The Ukrainian counteroffensive has not gained as much ground as hoped for. It’s important to see, as these respected experts did, that it’s not just a matter of insufficient equipment. Anyway, for a bit of Fuldapocalyptic contemporary commentary.

  • There’s the Russians getting better after their initial swing and a miss. Especially as…
  • There’s the problem that everyone, including the US, would struggle with an offensive against an opponent that has had months to fortify an inevitable and obvious avenue of approach over flat terrain
  • There’s the inherent material issues. After all, the last such offense I can think of that was a huge offensive against an opponent materially better in most ways was… the Battle of the Bulge. Which didn’t go so well for the attacker and devolved into a grindfest pretty quickly.
  • But there’s also the issues with Ukraine’s own military.
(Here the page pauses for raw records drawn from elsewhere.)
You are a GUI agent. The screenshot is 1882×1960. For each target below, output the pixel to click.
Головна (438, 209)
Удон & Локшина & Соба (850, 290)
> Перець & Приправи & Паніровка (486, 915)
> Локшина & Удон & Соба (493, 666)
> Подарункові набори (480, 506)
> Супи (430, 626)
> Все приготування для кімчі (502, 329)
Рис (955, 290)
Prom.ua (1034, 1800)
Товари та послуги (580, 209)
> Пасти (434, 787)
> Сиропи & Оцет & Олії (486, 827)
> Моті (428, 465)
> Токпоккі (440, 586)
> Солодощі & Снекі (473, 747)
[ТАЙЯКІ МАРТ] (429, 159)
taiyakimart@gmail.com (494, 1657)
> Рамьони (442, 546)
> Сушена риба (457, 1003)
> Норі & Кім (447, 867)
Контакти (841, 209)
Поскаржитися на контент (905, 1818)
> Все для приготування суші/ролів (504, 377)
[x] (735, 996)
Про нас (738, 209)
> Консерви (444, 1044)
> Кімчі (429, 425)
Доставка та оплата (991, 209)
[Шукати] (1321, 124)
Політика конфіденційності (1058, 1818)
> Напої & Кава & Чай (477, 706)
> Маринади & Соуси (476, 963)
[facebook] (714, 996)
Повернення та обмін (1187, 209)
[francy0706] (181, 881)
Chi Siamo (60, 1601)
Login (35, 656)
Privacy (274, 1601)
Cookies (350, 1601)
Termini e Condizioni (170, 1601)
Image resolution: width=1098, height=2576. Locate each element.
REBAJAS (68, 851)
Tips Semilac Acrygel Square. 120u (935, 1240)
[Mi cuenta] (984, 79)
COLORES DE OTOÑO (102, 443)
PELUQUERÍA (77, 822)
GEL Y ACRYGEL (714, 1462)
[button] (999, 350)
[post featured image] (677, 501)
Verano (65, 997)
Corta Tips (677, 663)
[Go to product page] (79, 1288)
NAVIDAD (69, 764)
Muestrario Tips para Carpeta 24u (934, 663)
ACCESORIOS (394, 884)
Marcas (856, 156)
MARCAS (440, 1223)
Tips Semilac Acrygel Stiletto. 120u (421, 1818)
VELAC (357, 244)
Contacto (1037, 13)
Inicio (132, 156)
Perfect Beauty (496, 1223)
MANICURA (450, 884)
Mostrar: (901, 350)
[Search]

Again, this isn’t something really to blame. Everyone (just look at Kasserine Pass) would struggle with complex operations after quickly raising an army in a rapid desperate period of total war. Yet mentioning these very real issues and mentioning their struggles as being due to something other than just the poor stingy west not giving them 200000000 tanks and a legion of Imperial Knights attracts a lot of angry criticism.
  • Ukrainians have every reason not to think like this, but from a western perspective, having a Ukraine with NATO/similar committment but without a bombed out strip of land in its east is vastly preferable to a Ukraine with said strip of land but still locked in a conflict.

The Cluster Debate

So the Americans have provided cluster weapons to Ukraine. Unsurprisingly, the internet debates around them have not been the most fruitful or productive. The consistent opponents are one thing in that I find their arguments as flawed as they are understandable. Yes, it’s perfectly fine to be concerned about unexploded ordnance and collateral damage-as if there wasn’t plenty of that already, most of it caused by…. someone other than Ukraine.

But the more interesting thing to me has been the talk, largely from OSINT accounts, of treating clusters as an unstoppable superweapon. Between this and the Bayraktar TB2 slobbering of days past, it’s as big a sign as Michael Jordan’s baseball career that excellent talent in one area doesn’t equal having it in another. Anyway,

  • Concern about unexploded bomblets, and not just for collateral reasons, is valid.
  • Clusters are situational and even in the past before “normal” shells got better designed, had many situations where they were worse. They also had some where they were better.
  • Cluster shells will still be extremely useful, if only because they’re a fresh source of things that things that go boom.